» AIM OF THE TASK:
Return exactly the span that opens with the line containing "Where should I click to: Choose" and closes with the final line of the records, both included.

*** MATERIAL TO PROCESS Section Begins ***

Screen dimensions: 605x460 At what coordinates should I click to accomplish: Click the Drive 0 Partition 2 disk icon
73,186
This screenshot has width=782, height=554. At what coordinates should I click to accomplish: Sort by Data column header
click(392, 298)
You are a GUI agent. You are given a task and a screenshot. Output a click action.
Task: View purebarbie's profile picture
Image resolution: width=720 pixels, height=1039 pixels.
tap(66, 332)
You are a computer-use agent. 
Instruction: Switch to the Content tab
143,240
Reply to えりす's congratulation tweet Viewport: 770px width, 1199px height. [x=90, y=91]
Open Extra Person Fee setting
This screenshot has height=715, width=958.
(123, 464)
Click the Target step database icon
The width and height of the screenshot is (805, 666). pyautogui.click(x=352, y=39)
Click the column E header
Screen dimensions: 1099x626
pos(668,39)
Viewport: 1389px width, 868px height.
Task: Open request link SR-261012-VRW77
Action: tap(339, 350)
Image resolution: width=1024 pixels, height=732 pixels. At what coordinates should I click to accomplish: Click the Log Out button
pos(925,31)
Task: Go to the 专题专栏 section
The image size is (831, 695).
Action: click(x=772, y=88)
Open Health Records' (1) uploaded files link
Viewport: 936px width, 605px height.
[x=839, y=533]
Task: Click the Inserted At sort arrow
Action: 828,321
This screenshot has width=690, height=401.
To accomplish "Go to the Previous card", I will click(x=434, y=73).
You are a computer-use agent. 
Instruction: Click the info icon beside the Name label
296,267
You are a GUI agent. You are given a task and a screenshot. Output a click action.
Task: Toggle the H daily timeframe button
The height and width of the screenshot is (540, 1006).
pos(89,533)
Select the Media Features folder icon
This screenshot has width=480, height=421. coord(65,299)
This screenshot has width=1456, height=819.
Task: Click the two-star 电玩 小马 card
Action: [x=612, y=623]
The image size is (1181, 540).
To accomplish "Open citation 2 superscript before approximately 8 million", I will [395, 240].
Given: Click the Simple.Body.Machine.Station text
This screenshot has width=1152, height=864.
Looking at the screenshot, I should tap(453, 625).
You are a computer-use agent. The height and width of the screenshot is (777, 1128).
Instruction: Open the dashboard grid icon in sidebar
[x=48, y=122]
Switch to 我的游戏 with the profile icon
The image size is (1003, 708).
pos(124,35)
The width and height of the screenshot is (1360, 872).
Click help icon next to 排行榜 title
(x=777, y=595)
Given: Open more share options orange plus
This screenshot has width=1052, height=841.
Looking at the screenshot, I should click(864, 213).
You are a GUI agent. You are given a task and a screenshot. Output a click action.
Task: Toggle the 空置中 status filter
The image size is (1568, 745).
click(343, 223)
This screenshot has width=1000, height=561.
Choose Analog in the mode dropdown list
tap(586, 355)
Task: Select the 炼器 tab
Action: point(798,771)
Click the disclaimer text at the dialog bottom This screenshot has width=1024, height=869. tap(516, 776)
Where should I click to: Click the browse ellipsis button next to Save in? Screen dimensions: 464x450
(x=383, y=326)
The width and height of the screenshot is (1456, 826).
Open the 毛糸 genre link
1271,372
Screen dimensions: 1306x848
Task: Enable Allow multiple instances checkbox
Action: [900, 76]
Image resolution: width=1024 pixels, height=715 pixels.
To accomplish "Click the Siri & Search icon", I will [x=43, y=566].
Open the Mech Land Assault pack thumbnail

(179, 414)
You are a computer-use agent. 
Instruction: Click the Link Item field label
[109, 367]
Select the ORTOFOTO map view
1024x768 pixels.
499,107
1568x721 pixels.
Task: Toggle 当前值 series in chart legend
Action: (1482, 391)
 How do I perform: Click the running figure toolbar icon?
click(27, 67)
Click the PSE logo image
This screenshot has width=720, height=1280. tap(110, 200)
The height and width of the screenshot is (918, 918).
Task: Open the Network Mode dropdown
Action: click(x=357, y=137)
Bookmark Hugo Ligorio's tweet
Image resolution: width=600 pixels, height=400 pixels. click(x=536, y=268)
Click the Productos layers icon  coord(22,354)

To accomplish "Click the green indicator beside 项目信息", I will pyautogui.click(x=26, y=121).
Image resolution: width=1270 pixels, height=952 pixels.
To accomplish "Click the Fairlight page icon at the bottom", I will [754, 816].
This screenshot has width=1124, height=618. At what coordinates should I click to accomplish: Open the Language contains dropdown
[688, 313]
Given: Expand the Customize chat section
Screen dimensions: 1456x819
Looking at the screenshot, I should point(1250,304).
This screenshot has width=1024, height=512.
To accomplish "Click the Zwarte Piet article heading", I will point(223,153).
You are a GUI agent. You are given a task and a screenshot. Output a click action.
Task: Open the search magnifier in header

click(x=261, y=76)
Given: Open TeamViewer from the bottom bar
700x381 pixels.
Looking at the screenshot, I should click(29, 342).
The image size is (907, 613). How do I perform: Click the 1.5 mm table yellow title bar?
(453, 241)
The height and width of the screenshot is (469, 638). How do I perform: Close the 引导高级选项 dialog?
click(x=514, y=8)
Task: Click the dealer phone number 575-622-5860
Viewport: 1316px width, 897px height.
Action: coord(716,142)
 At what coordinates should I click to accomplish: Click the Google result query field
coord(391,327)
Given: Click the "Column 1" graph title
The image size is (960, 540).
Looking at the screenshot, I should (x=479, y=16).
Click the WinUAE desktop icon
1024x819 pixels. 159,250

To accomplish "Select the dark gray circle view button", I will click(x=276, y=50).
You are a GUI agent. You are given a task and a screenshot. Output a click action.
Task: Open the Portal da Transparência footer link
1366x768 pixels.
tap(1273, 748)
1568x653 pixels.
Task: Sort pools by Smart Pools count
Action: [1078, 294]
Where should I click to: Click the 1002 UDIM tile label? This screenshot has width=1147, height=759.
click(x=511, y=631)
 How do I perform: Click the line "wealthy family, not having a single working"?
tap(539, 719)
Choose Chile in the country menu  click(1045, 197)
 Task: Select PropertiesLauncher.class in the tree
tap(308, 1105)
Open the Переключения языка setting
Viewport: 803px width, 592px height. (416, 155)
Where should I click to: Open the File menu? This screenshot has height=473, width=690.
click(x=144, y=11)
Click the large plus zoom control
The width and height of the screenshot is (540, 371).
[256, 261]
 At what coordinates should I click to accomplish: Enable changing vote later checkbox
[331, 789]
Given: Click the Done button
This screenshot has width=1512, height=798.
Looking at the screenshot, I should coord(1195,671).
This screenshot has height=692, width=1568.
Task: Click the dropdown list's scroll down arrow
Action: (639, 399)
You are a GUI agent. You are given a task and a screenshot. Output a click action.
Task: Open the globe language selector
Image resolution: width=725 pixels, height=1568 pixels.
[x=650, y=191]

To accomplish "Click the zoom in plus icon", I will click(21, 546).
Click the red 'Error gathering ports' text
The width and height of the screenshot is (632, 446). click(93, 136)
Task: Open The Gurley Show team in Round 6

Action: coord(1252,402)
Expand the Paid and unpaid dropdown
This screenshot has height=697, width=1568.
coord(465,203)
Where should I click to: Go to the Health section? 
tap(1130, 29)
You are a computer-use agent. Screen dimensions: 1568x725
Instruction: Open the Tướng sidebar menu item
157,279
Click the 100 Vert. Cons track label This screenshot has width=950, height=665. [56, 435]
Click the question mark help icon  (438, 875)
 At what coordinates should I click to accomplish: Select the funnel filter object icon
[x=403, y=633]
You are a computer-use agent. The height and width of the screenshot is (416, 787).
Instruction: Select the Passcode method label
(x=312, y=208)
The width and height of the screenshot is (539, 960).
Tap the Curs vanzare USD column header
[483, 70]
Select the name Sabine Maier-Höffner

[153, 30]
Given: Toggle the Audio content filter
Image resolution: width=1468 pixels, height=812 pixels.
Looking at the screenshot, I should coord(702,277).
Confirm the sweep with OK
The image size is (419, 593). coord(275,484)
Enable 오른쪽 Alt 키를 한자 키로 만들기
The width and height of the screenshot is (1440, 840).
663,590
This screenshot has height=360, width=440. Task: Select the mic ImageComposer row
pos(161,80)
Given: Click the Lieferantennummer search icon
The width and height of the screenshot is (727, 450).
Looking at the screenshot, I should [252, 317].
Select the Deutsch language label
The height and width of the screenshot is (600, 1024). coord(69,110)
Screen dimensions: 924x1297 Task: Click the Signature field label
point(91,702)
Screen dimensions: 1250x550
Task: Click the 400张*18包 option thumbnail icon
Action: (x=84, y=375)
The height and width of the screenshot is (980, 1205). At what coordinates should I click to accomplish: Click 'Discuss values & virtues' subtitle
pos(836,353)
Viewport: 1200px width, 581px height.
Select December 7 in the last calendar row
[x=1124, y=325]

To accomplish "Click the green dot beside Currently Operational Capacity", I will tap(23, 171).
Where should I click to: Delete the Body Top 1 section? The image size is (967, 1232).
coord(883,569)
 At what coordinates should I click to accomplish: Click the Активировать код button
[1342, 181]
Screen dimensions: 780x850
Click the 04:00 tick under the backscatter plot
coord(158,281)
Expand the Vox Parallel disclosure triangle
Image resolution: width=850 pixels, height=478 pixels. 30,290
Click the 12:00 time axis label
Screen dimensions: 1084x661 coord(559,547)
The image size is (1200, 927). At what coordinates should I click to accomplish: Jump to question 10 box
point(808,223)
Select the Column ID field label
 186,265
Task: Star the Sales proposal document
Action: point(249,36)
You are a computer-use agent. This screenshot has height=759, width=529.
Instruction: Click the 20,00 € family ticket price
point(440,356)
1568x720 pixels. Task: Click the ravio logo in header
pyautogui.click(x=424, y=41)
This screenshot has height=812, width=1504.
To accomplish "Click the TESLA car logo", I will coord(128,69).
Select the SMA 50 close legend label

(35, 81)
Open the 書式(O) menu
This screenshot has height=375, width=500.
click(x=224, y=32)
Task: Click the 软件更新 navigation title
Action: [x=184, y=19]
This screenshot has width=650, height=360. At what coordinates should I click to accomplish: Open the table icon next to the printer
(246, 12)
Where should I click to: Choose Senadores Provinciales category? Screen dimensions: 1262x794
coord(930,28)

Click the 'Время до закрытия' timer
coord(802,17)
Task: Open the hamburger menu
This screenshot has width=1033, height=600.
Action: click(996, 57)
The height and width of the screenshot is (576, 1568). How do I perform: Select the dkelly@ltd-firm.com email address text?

*** MATERIAL TO PROCESS Section Ends ***

» RESPONSE BOX:
Where should I click to: Choose Senadores Provinciales category? Screen dimensions: 1262x794
coord(930,28)

Click the 'Время до закрытия' timer
coord(802,17)
Task: Open the hamburger menu
This screenshot has width=1033, height=600.
Action: click(996, 57)
The height and width of the screenshot is (576, 1568). How do I perform: Select the dkelly@ltd-firm.com email address text?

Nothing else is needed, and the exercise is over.